Prof. Radu-Ioan Ciobanu
Title: Mobile Computing for Smart Object Applications
Radu-Ioan Ciobanu is an associate professor and researcher at the Computer Science department of the Faculty of Automatic Control and Computers at the National University of Science and Technology POLITEHNICA Bucharest, Romania. He obtained his B.S., M.S. and Ph.D. (Summa Cum Laude) from the same faculty in 2010, 2012 and 2016, respectively. He has worked in the area of mobile devices for more than 10 years, having experience in both startups (VirtualMetrix) as well as corporations (Luxoft). His research interests include pervasive and mobile networks, DTNs, opportunistic networks, cloud computing, etc. During his career, he has been involved in several national and international research projects in the area of mobile and cloud computing, as well as IoT and Ambient Assisted Living.
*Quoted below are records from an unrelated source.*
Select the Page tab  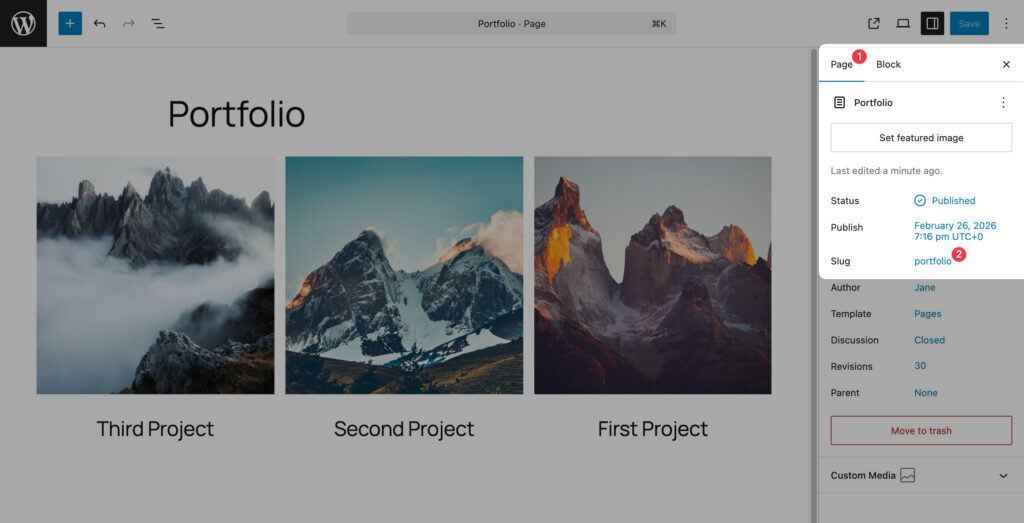click(841, 64)
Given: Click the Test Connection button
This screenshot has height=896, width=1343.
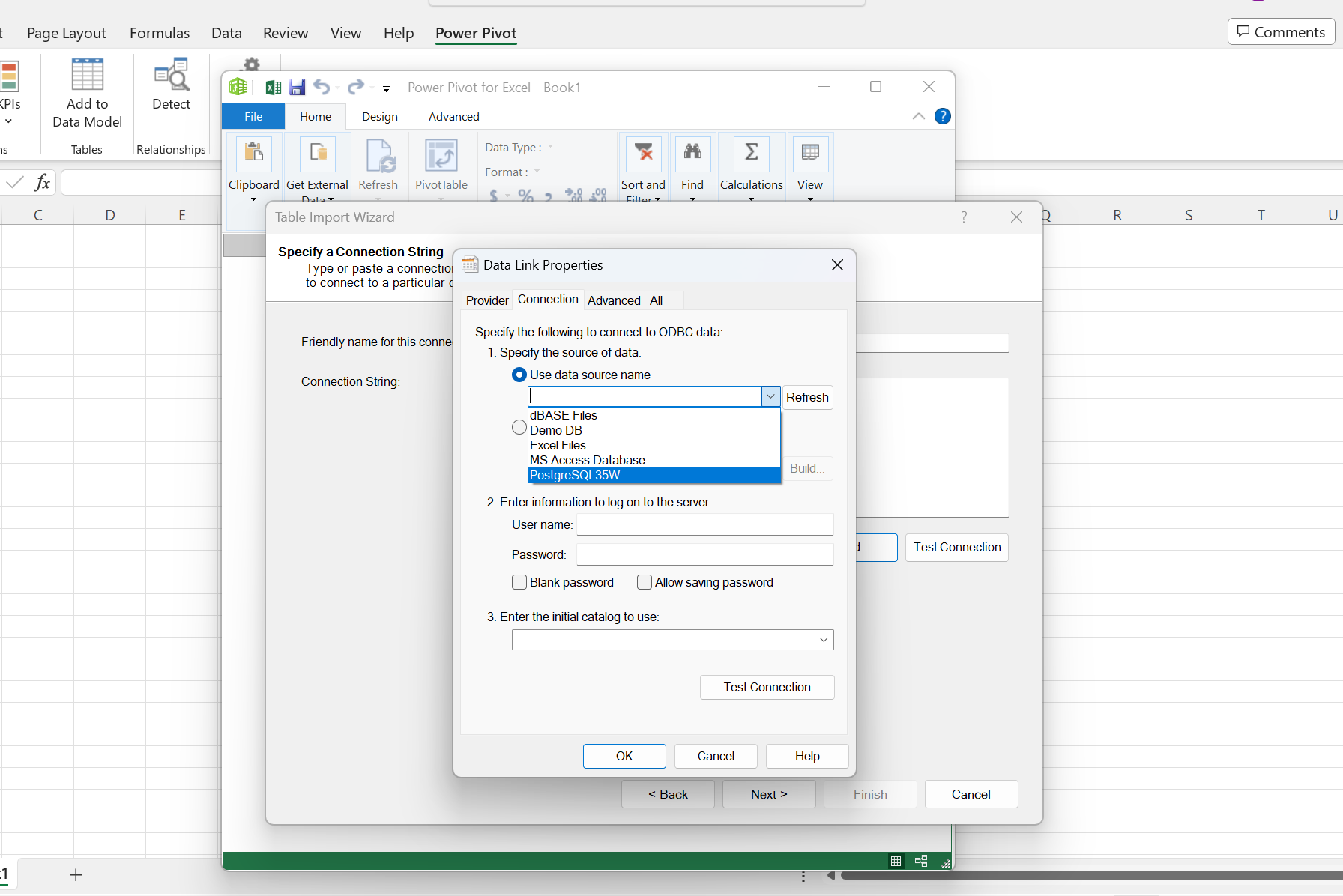Looking at the screenshot, I should [x=767, y=687].
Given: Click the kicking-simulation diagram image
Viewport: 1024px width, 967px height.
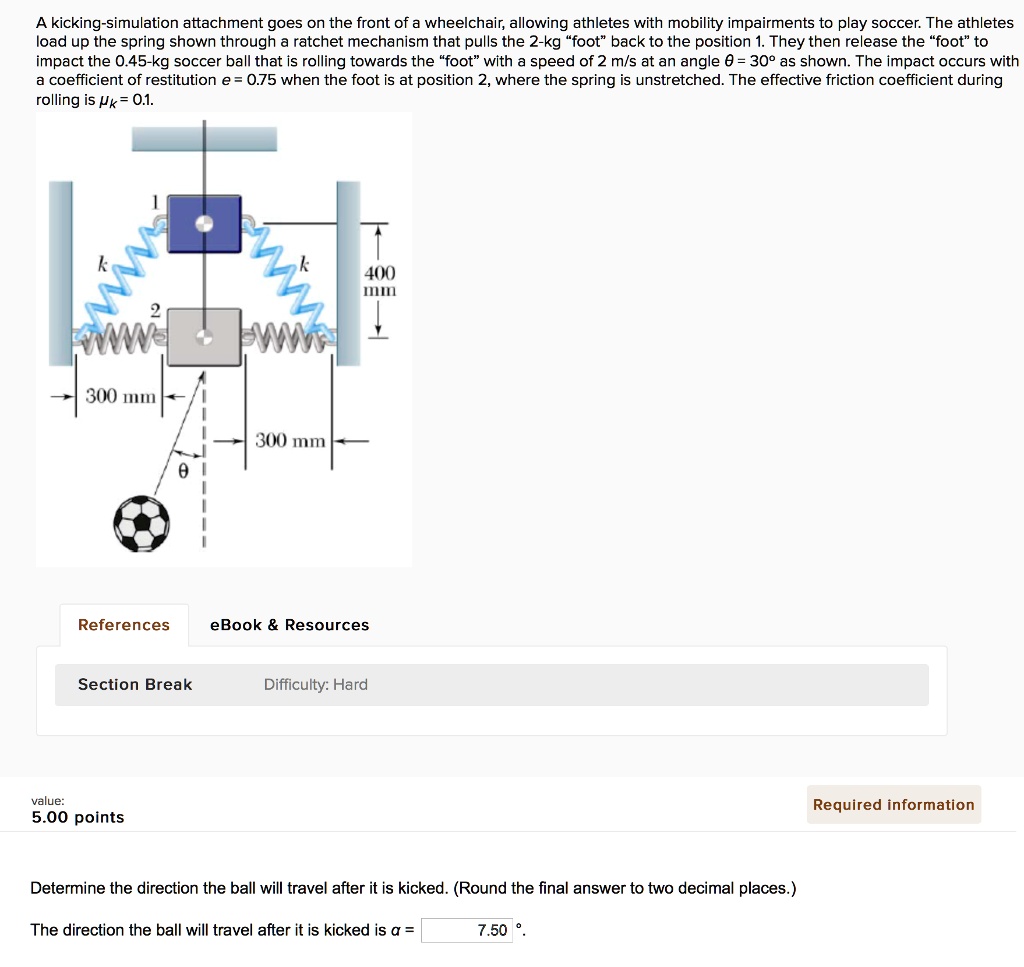Looking at the screenshot, I should [224, 340].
Smart objects nowadays form the basis of a multitude of applications that attempt to improve society’s wellbeing. However, the amount of data that these applications need to store, as well as the quantity of computations that need to be performed, can become real bottlenecks, due to the limited capabilities of the smart objects and other mobile devices. Most modern solutions try to alleviate these issues by employing a cloud backend to offload computations and data, but this usage model leads to high costs for developing the applications (since a cloud infrastructure that should scale to the number of users must be maintained), and to a potentially bad user experience (if the latency is high or the users employ mobile broadband they pay for). Thus, we introduce the Drop Computing paradigm, which proposes the concept of decentralized computing over multilayered networks, combining cloud and wireless technologies over a social crowd formed between mobile and edge devices. Mobile devices and people interconnect to form ad-hoc dynamic collaborations to support the equivalent of a crowd-based edge multilayered cloud of clouds, where the capabilities of any mobile device are extended beyond the local technology barriers, to accommodate external resources available in the crowd of other devices. Thus, instead of every data or computation request going directly to the cloud, Drop Computing employs the mobile crowd formed of devices in close proximity for quicker and more efficient access. Devices in the mobile crowd are leveraged for requesting already downloaded data or performing computations, and the cloud acts as the second (or even third) option. On top of the Drop Computing framework, multiple smart object-based use cases can be implemented, taking advantage of the benefits brought by social mobile collaboration.